2° Toute passion qui nous fait passer de l'être au non-être, ou du non-être à l'être, doit procéder d'un agent externe et non interne : car aucune chose, considérée en elle-même, n'a en soi une cause par laquelle elle puisse se détruire, lorsqu'elle est, et par laquelle elle pourrait s'appeler elle-même à l’être, lorsqu'elle n'est pas.
3° Tout ce qui n'est pas produit par des causes externes ne peut entrer en commerce avec elles, et par conséquent ne peut être par elles ni changé ni transformé.
4° De la 2° et de la 3° proposition se tire la proposition suivante : Tout ce qui vient d'une cause immanente ou interne (ce qui est pour moi la même chose) ne peut être détruit ou changé, tant que sa cause demeure, car, puisqu'une telle chose ne peut être produite par des causes externes, elle ne peut pas non plus (d'après la 3° proposition) être changée par de telles causes ; et comme, en général, aucune chose ne peut être détruite, si ce n'est par des causes extérieures, il n'est pas possible que cette chose produite puisse périr tant que sa cause interne persiste (d'après la 2° proposition).
5° La cause la plus libre et celle qui répond le mieux à la nature de Dieu, c'est la cause immanente. Car de cette cause l’effet dépend de telle sorte qu’il ne peut sans elle ni exister, ni être compris, ni même (par la 2° et la 3° proposition) être soumis à aucune autre cause ; en outre, l'effet est uni à cette cause de telle sorte qu'elle ne fasse qu’un avec lui.

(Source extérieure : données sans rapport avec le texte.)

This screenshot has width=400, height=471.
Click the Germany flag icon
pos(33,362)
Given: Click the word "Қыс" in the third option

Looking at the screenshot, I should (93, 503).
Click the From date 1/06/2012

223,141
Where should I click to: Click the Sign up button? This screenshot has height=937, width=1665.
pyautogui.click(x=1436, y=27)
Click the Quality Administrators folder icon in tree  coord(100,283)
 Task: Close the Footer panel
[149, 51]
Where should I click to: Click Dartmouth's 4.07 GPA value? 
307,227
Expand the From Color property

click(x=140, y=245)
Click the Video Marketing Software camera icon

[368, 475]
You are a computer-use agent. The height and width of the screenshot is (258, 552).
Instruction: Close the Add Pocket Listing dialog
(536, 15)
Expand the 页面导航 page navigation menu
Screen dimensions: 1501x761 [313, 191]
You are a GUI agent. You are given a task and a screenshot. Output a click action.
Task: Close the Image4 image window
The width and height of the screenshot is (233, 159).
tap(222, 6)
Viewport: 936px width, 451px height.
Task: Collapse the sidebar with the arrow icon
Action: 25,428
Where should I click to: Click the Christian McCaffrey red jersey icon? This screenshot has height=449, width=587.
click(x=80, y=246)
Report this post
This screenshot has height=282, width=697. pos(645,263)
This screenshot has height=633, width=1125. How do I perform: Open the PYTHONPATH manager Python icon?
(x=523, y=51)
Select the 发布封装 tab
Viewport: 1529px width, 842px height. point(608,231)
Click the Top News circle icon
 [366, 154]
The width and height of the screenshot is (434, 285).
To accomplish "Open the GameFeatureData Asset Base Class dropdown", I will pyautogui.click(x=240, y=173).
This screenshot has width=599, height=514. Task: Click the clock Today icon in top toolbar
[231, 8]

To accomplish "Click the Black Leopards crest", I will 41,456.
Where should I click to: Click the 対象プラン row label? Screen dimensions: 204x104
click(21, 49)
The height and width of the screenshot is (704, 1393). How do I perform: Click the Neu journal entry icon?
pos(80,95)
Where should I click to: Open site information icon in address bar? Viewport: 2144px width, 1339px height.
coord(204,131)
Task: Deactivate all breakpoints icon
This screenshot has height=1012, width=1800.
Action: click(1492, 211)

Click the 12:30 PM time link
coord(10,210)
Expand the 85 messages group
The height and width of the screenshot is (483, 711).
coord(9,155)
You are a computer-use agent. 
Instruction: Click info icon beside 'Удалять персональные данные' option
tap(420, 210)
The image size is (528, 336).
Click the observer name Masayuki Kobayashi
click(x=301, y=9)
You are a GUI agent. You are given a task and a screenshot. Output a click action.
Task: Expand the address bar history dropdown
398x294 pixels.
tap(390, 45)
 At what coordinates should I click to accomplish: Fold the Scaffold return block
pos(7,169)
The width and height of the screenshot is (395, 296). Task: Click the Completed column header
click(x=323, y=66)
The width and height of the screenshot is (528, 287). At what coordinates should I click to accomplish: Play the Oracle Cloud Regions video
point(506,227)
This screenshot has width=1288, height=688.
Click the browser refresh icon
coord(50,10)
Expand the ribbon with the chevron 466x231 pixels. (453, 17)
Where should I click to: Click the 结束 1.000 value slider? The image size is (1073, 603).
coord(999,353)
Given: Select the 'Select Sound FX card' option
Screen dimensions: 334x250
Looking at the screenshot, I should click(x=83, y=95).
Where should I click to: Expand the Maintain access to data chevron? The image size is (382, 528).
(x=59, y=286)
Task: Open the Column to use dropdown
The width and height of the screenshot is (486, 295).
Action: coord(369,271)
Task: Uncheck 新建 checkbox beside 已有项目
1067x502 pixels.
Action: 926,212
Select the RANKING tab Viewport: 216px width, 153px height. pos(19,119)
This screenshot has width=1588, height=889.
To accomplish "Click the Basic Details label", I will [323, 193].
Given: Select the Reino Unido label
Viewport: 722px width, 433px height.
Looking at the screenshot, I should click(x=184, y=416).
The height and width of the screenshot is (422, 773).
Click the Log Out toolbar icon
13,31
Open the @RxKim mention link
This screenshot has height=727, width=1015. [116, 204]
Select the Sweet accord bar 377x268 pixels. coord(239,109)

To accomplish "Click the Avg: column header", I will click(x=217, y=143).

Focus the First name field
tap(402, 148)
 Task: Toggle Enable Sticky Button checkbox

(9) De tout ce qui précède il est facile de conclure ce que c'est que la liberté humaine. Je la définis un acte constant que notre intellect acquiert par son union immédiate avec Dieu, pour produire en soi des idées et en dehors de soi des actes qui soient d’accord avec sa nature (la nature de l'entendement), de telle sorte que ni ces idées ni ces actions ne soient soumises à des causes externes qui pourraient les changer ou les transformer. On voit par là et par ce qui a été dit précédemment quelles sont les choses qui sont en notre pouvoir et qui ne dépendent pas des causes extérieures. Par là est démontrée encore, d'une autre manière que plus haut, la durée éternelle de notre entendement, et quelles sont les actions qu’il faut estimer par-dessus tout.
Connais-toi toi-même.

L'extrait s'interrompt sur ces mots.